Rather than help micro and small enterprises grow, the government machinery harasses them into oblivion. To succeed, an entrepreneur also needs multidisciplinary talents and skills to handle India’s political economy and bureaucrats of all shades. It means that entrepreneurial skills have to be applied to the task of acquiring political power first, in some form, so that this can be leveraged to venture into business. Only then might an entrepreneur stand a chance of succeeding.
On balance, India’s governments—Union and state—over the seven decades since independence have hurt rather than helped India. Countries do not progress when the bedrocks of governance are deep distrust of and disdain for the public, reflecting a large deficit of public spirit. With such weak values and trust ecosystems, it’s probably better for sincere politicians and bureaucrats to trust markets and deregulate than over-regulate. A vast regulatory state only serves to stymie Indians’ dynamism and help field-level government functionaries prosper in their extractive ventures.

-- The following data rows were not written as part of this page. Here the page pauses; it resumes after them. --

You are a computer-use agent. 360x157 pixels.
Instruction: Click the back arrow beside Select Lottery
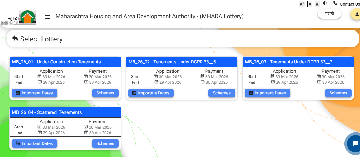(15, 39)
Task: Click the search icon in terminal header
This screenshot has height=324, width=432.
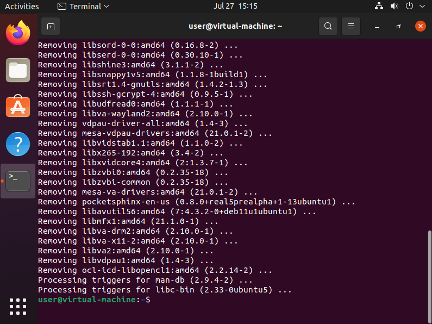Action: 328,26
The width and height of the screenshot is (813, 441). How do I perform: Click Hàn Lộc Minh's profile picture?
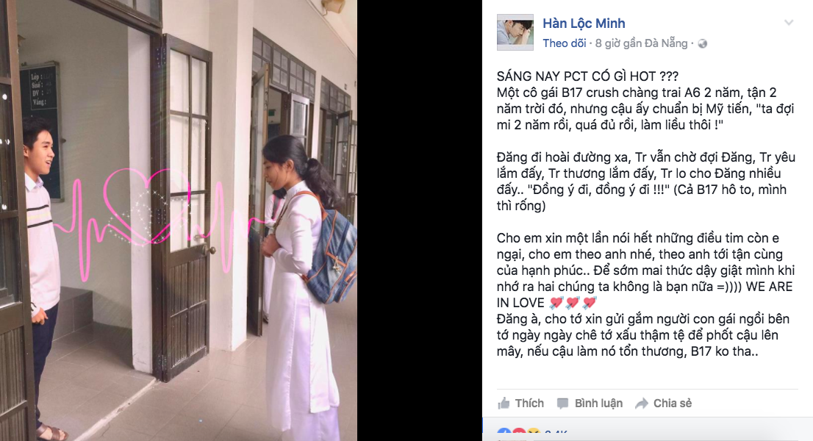click(x=515, y=32)
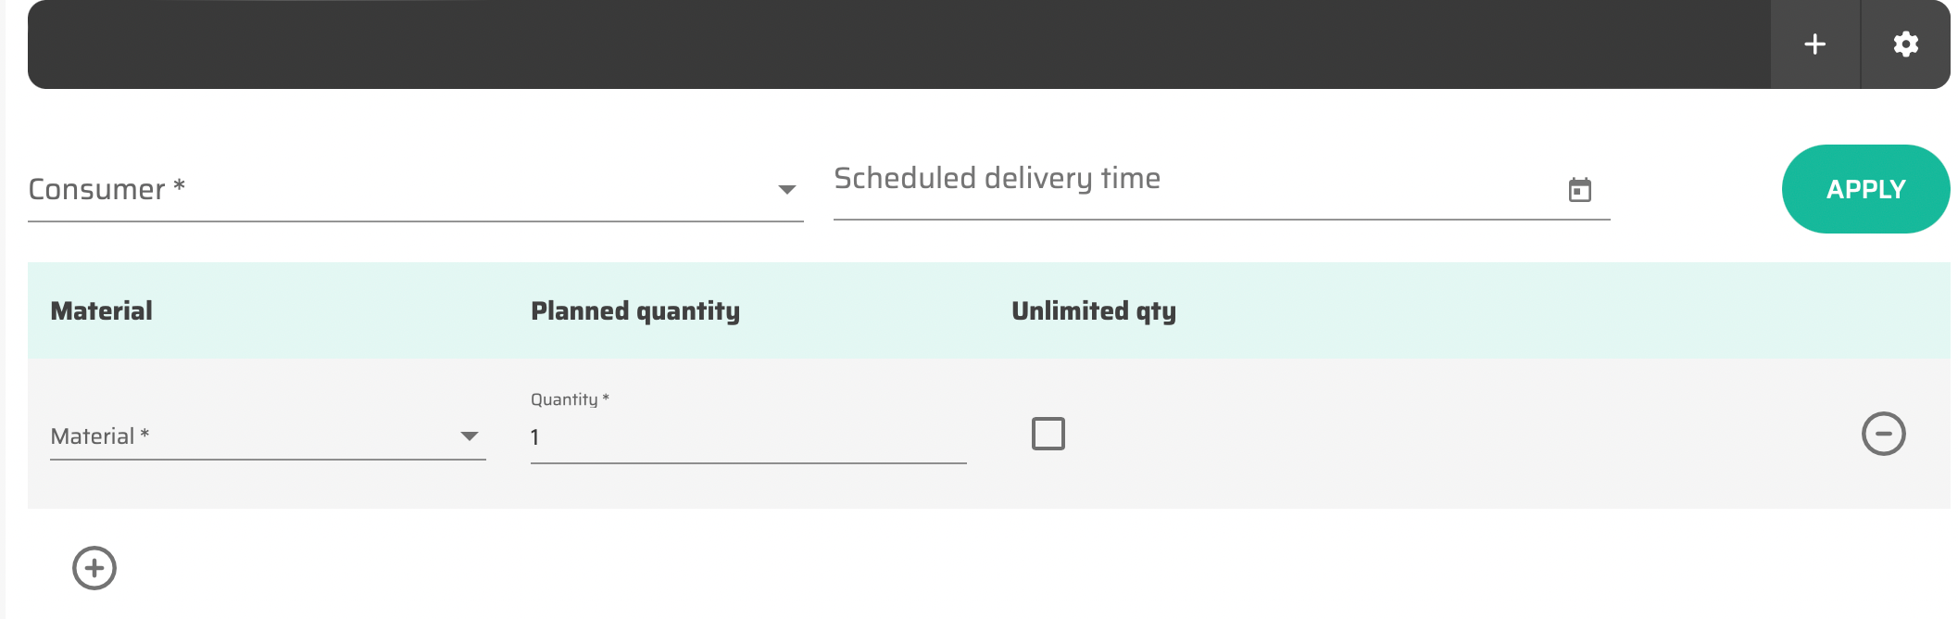Open the calendar date picker icon
This screenshot has height=619, width=1958.
[1579, 190]
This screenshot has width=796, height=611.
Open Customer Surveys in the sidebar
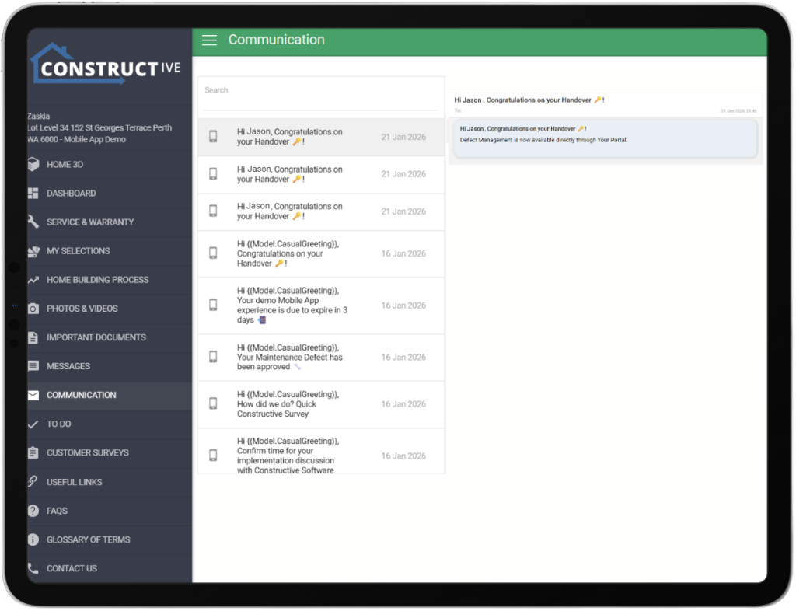pos(87,452)
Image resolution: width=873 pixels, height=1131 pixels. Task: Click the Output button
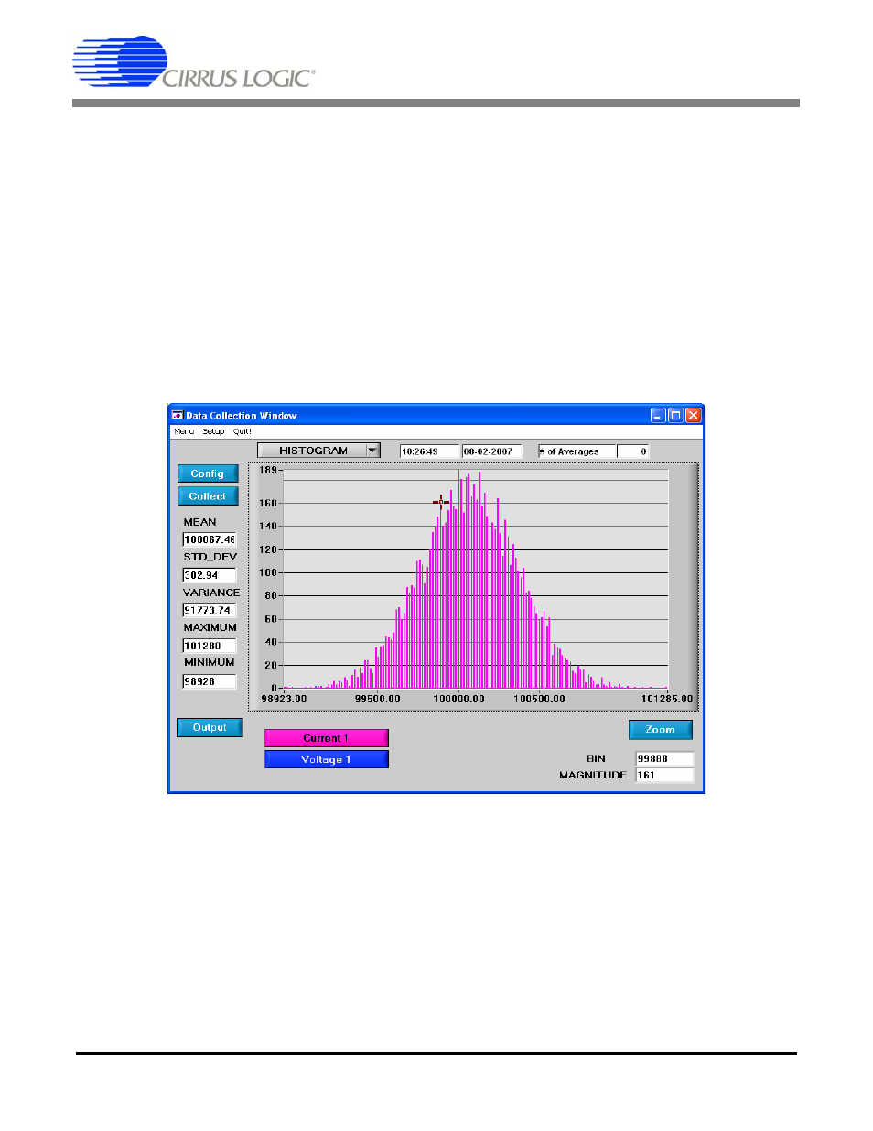click(x=210, y=728)
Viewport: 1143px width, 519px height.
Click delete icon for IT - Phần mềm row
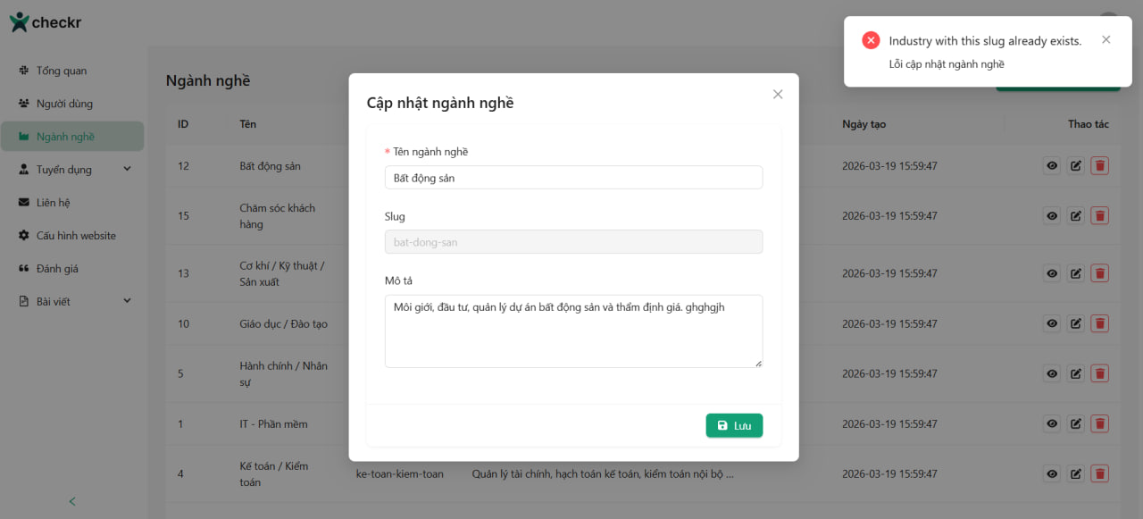click(1099, 423)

How to bring in policies and regulations that can help grow the pie and restrict the state machinery’s plunder? Digitization end-to-end, reduction in human interface, decriminalization of harsh laws, self-regulation and accreditation, among other initiatives, can help. But, entrenched attitudes take time to change. The journey is long. It has to begin now. Every well-meaning senior bureaucrat must pledge to dedicate the final five years of his or her career to removing the encroachments and intrusions that their respective ministries or departments make into people’s lives and enterprises.
In Australia, the Indian cricket team demonstrated what is possible with a combination of good skills, great character and a positive attitude. It is time for the Indian bureaucracy to trust that the rest of India too possesses these attributes, give Indians the stage, and then step out of the way. The next three-and-a-half years should be dedicated to that.
These are the author’s personal views.
V. Anantha Nageswaran is a member of the Economic Advisory Council to the Prime Minister.